Morning Note: Market news and an update from Adidas.
Market News
Donald Trump called for an end to the $52bn Chips Act subsidy programme and defended his use of tariffs in his 100-minute address to Congress. The President also said he’d received a letter from Volodymyr Zelenskiy saying that Ukraine was ready to negotiate to end Russia’s war and to sign a minerals deal.
Asian shares rose along with US and European futures in a relief rally after Howard Lutnick said the Trump administration may walk back some tariffs on Canada and Mexico.
German 10-year bond yields rose 18 bps to 2.67%, the biggest jump since early 2023, after Friedrich Merz said the country will amend the constitution to exempt defence and security outlays from limits on fiscal spending and set up a €500bn infrastructure fund. Gold trades at $2,920 an ounce.
China’s economic growth target spurred bets of more stimulus. The government reaffirmed its aim for GDP growth of around 5%. They pledged to stabilise the property market and introduce new instruments to strengthen support for stock market. Its fiscal deficit goal is around 4% of GDP, the highest level in more than three decades.
The FTSE 100 is currently 0.5% higher at 8,801. 10-year Gilt yields rose to 4.58%, while Sterling trades at $1.2840 and €1.2020. Brent Crude moved back above $70 a barrel.
Source: Bloomberg
Company News
This morning, adidas released results for 2024 with further detail than that provided with the January trading update. The figures highlighted an improvement in performance throughout the year but guidance for 2025 came in below market expectations. In response the shares have been marked down by 2% in early trading.

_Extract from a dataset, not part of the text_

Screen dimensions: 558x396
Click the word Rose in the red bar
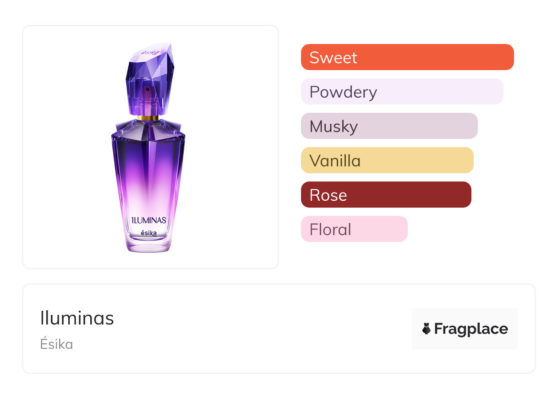(x=328, y=195)
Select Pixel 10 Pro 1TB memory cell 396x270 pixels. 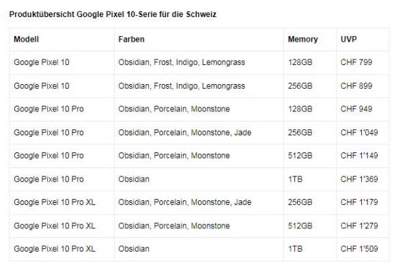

adidas is a multi-brand sporting goods company. Its products have traditionally had a broad global appeal from serious athletes, casual athletes to sports fashion, and from mid-price to high-price points. As a result, the group should be well placed to benefit from the continued focus on health and fitness, the rising middle class in emerging markets, and fashion trends in sportswear.
The group’s year-on-year results were impacted by the previous initiatives to reduce inventory levels following the termination of the adidas Yeezy partnership with rapper and fashion designer Kanye West.
In 2024, revenue was up 12% in currency-neutral terms at €23.7bn, ahead of guidance for growth of around 10%, a target that had been raised earlier in the year. Performance reflects the strong momentum of the adidas brand, which increased 13% in 2024. The sale of the remaining Yeezy inventory, which was successfully concluded during the fourth quarter, generated revenue of €650m in the year.
In the final quarter, sales were up 19% in currency-neutral terms at €6.0bn, driven by strong momentum into brand and products. The group has clearly seen that consumers’ and retailers’ interest in its products is growing across both Lifestyle and Performance.
By region, Europe, the company’s largest market, grew by 19% in the year. Sales in North America declined 2% solely due to significantly lower Yeezy sales. Elsewhere, sales were: Emerging markets (+19%); Latin America (28%); Greater China (+10%).
By channel, wholesale grew by 14% reflecting strong sell-throughs and, as a result, significantly increased shelf space allocation. The direct-to-consumer (DTC) business rose by 11%, with e-commerce 6% and own retail 15%.
By category, footwear was the stand-out performer (+17%), driven by strong double-digit growth in Originals, Football, and Training. Elsewhere apparel and accessories grew by 6% and 2% respectively.
The company’s gross margin grew by 330 basis points in the year to 50.8%, mainly driven by lower freight and product costs, a more favourable business mix, and reduced discounting. Operating profit increased from €268m to €1,337m, as expected well above the guidance for €1.2bn.
The group’s balance sheet has strengthened, with net debt falling from €4.5bn to €3.6bn (1.5x net debt to EBITDA). Inventories were up 11% on a currency neutral basis to €5.0bn to support double-digit growth of the adidas brand. The board has proposed a dividend of €2.00 per share, up from €0.70 the previous year, and within the range of 30% to 50% of net income from continuing operations.
Looking forward, there is a lot of macroeconomic uncertainty right now, and the group has issued conservative guidance for 2025. The target is for currency-neutral revenue to increase at a high-single-digit rate, reflecting continued double-digit growth for the adidas brand and for operating profit to increase to between €1.7bn-€1.8bn. This means the company will again make progress towards a 10% operating margin.